Gov. Phil Murphy estimated at the beginning of the school year that at least 230,000 public school students, roughly one-fifth of New Jersey’s enrollment, were without devices or internet access. Most schools opened with hybrid or remote-only learning.
At the Boys & Girls Club in Paulsboro, about 10 or so students typically show up without devices. About 25 students in kindergarten through third grade attend virtual school in three classrooms.
Students in the same class share devices or use a parent’s cellphone. Siblings Eli, a first-grader, and Ezekial, a second grader, alternated days that they use a district-issued Chromebook. Because of the shortage, the district handed out one device per family.

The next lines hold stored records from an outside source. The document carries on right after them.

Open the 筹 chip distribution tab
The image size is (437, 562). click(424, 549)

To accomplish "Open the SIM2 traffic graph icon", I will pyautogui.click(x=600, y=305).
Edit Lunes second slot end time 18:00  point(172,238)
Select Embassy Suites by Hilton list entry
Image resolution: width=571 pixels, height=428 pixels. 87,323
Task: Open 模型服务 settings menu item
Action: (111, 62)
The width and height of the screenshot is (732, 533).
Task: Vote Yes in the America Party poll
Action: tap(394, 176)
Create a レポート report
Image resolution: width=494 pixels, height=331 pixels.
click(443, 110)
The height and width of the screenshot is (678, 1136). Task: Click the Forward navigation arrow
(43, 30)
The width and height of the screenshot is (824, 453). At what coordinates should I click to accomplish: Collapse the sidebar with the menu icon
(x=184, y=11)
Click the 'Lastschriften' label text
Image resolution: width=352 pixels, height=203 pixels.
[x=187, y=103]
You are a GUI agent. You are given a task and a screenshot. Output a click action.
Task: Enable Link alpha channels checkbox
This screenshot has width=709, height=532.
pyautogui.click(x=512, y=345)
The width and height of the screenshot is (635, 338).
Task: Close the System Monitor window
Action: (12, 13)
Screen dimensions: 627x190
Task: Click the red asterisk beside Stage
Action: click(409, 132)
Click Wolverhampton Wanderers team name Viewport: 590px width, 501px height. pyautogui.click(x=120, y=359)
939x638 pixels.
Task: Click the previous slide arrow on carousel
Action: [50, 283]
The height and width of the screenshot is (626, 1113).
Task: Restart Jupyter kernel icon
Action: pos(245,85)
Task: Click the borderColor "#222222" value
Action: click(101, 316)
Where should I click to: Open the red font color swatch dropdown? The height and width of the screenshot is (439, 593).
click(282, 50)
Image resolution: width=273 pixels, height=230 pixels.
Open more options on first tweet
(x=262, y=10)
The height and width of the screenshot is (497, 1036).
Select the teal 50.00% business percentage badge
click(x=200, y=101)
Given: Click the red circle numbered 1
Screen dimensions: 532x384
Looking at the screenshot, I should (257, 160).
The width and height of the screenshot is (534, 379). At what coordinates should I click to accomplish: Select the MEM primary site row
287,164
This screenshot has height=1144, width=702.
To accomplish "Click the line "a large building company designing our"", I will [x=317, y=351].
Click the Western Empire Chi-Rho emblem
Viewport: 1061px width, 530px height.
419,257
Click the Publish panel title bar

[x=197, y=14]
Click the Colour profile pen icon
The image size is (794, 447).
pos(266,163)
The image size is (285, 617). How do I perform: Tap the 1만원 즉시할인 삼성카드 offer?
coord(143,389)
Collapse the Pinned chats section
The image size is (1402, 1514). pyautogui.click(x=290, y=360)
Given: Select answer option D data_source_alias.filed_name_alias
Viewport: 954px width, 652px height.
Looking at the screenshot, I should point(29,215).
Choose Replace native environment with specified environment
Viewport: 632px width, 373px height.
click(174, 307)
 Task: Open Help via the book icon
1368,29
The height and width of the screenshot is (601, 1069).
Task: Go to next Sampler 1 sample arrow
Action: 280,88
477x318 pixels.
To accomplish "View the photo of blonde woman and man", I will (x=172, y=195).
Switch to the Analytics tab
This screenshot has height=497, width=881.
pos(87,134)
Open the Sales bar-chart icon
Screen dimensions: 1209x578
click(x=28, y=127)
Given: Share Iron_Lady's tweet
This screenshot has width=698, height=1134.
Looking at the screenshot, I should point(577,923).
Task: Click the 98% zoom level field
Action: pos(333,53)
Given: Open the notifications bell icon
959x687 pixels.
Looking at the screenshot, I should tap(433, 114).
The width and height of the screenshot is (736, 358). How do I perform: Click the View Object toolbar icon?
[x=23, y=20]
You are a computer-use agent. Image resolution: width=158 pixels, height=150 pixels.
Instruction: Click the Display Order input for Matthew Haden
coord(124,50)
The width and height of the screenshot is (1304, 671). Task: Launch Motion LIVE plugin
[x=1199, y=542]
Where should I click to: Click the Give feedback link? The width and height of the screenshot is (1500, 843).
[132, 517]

In just five days, things drastically improved, thanks to readers. The club received eight devices from three donors, including Bonnie Dettore, a clinical pharmaceutical company manager and former nurse. She drove from her Chester County home on a rainy morning to drop off two Chromebooks.
“Every child should have the same opportunity. I figured I had to do something,” said Dettore, who has two adult children. “I try to give back as much as I can.”
Every student now has access to a device, said Michelle LaRue, the club’s director. Some of the computers are old and a little slow, but at least students can get online, she said. One student, Ocean, 7, said she was relieved not to have to “look at my tiny phone screen.”
”It’s helping our students keep up,” LaRue said. “They’re not missing out on education because of technology.”
The generosity of Inquirer readers to the plight of these sweet children has moved me to tears, which is not an easy feat: After more than three decades as a journalist, I often feel like I have seen, heard, and felt it all. But this story — and readers’ overwhelmingly generous response to it — has reminded me yet again that this is a region of good folks with big hearts. And I’m grateful.